### AIM OF THE TASK
Quote the records below word for word, please, from the very first line through the one that contains "Given: Switch to the Historic Risks tab", and nothing beyond it.

### EXTRACTED INFORMATION
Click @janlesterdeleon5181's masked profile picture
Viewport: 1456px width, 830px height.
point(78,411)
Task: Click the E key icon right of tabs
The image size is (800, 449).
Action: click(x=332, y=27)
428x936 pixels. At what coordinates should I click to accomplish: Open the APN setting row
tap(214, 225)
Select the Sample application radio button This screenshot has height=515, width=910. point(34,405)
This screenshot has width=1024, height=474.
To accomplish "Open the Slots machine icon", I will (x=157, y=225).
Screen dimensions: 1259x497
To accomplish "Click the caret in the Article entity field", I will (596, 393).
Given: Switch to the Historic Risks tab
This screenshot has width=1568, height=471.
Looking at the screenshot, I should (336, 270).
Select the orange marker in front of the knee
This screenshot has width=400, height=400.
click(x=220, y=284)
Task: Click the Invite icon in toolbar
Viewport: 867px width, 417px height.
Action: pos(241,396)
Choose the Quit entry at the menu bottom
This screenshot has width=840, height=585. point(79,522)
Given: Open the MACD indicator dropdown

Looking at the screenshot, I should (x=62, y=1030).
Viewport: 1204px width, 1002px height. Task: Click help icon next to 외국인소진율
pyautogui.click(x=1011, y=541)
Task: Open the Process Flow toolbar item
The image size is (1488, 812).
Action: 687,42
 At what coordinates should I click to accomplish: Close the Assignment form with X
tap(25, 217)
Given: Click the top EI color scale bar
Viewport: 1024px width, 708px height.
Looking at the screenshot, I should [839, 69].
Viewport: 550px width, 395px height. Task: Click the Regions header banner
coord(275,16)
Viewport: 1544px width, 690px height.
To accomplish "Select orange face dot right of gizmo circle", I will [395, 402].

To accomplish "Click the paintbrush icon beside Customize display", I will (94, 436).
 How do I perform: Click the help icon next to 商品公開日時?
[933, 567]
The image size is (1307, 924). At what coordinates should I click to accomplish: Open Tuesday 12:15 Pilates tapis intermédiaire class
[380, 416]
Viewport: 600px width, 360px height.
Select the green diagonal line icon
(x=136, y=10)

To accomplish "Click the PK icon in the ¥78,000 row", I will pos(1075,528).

### REPLY TO THE EXERCISE
Click @janlesterdeleon5181's masked profile picture
Viewport: 1456px width, 830px height.
point(78,411)
Task: Click the E key icon right of tabs
The image size is (800, 449).
Action: click(x=332, y=27)
428x936 pixels. At what coordinates should I click to accomplish: Open the APN setting row
tap(214, 225)
Select the Sample application radio button This screenshot has height=515, width=910. point(34,405)
This screenshot has width=1024, height=474.
To accomplish "Open the Slots machine icon", I will (x=157, y=225).
Screen dimensions: 1259x497
To accomplish "Click the caret in the Article entity field", I will (596, 393).
Given: Switch to the Historic Risks tab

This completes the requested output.